◆ **What to produce**: Reproduce nothing beyond the line containing "[Instagram] (571, 55)". From the first line of the data below down to it, copy each line exactly, without the pictures.

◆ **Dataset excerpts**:
------------------------------------------------

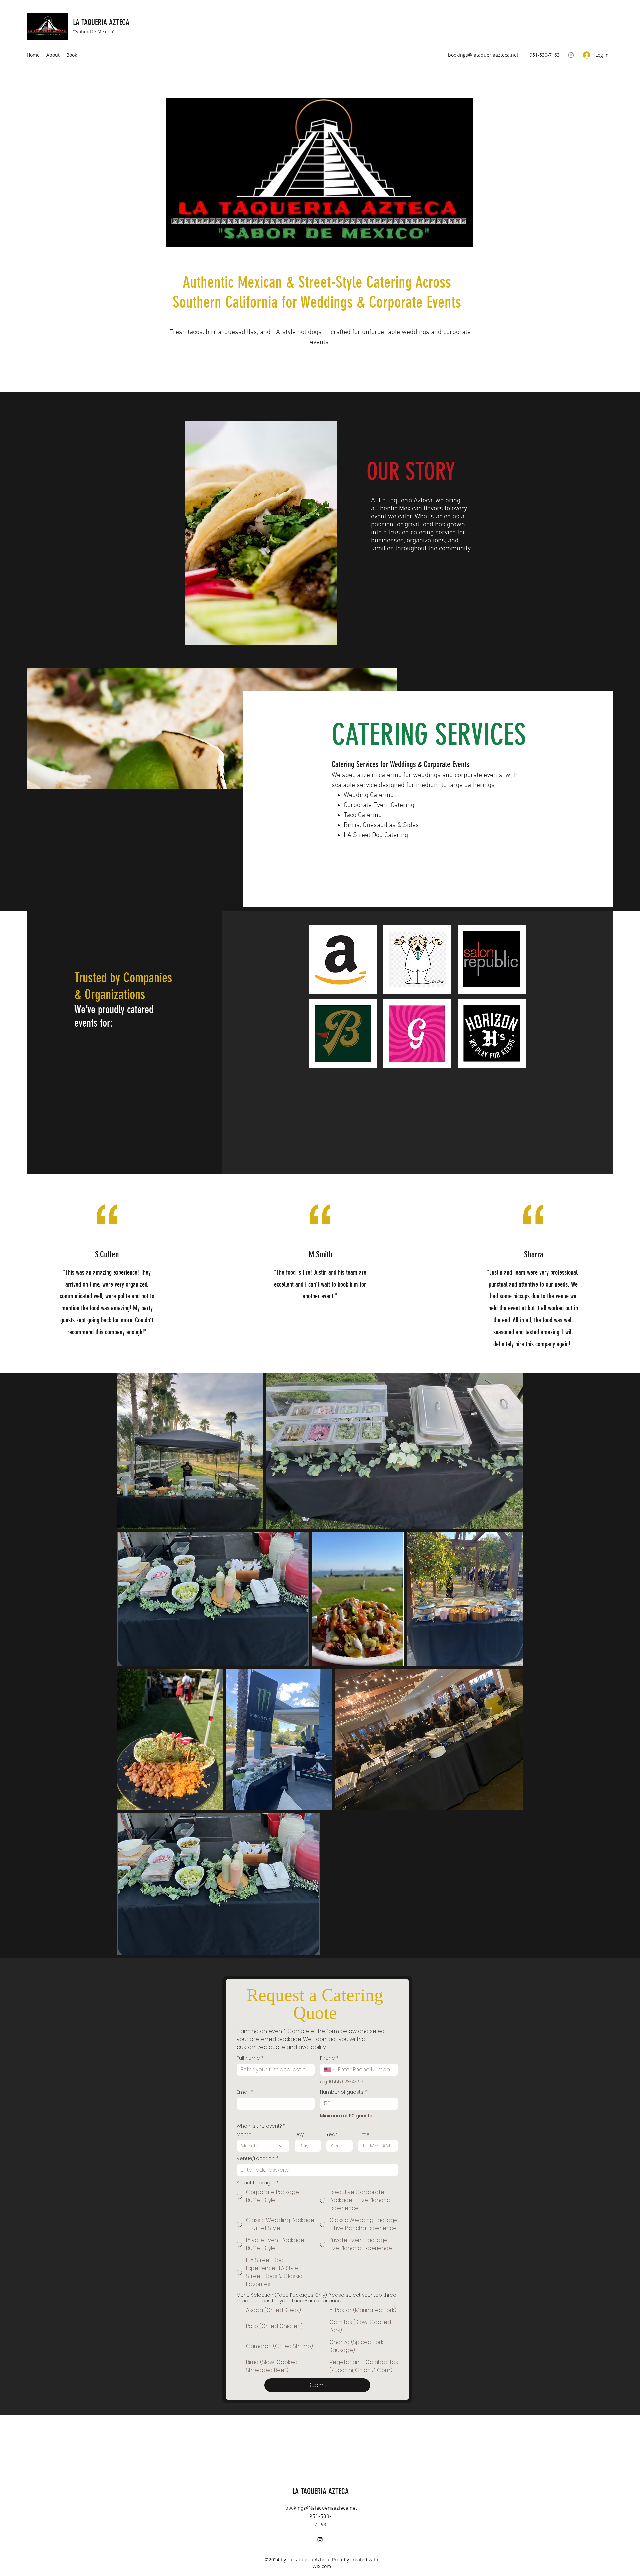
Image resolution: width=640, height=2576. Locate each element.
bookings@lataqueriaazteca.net (483, 55)
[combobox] (263, 2146)
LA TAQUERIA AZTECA (102, 22)
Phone (329, 2058)
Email (245, 2092)
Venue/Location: (257, 2158)
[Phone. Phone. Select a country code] (330, 2069)
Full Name (250, 2058)
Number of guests (343, 2092)
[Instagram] (571, 55)
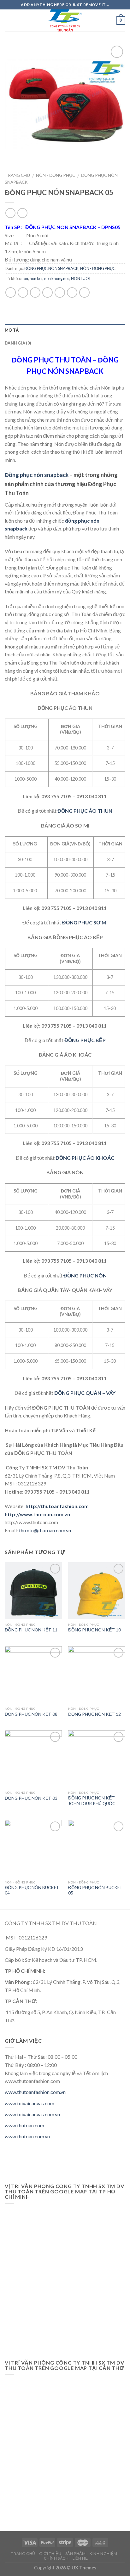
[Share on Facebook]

------------------------------------------------

◆ **Exercise solution**:
Image resolution: width=640, height=2576. Locate each element.
bookings@lataqueriaazteca.net (483, 55)
[combobox] (263, 2146)
LA TAQUERIA AZTECA (102, 22)
Phone (329, 2058)
Email (245, 2092)
Venue/Location: (257, 2158)
[Phone. Phone. Select a country code] (330, 2069)
Full Name (250, 2058)
Number of guests (343, 2092)
[Instagram] (571, 55)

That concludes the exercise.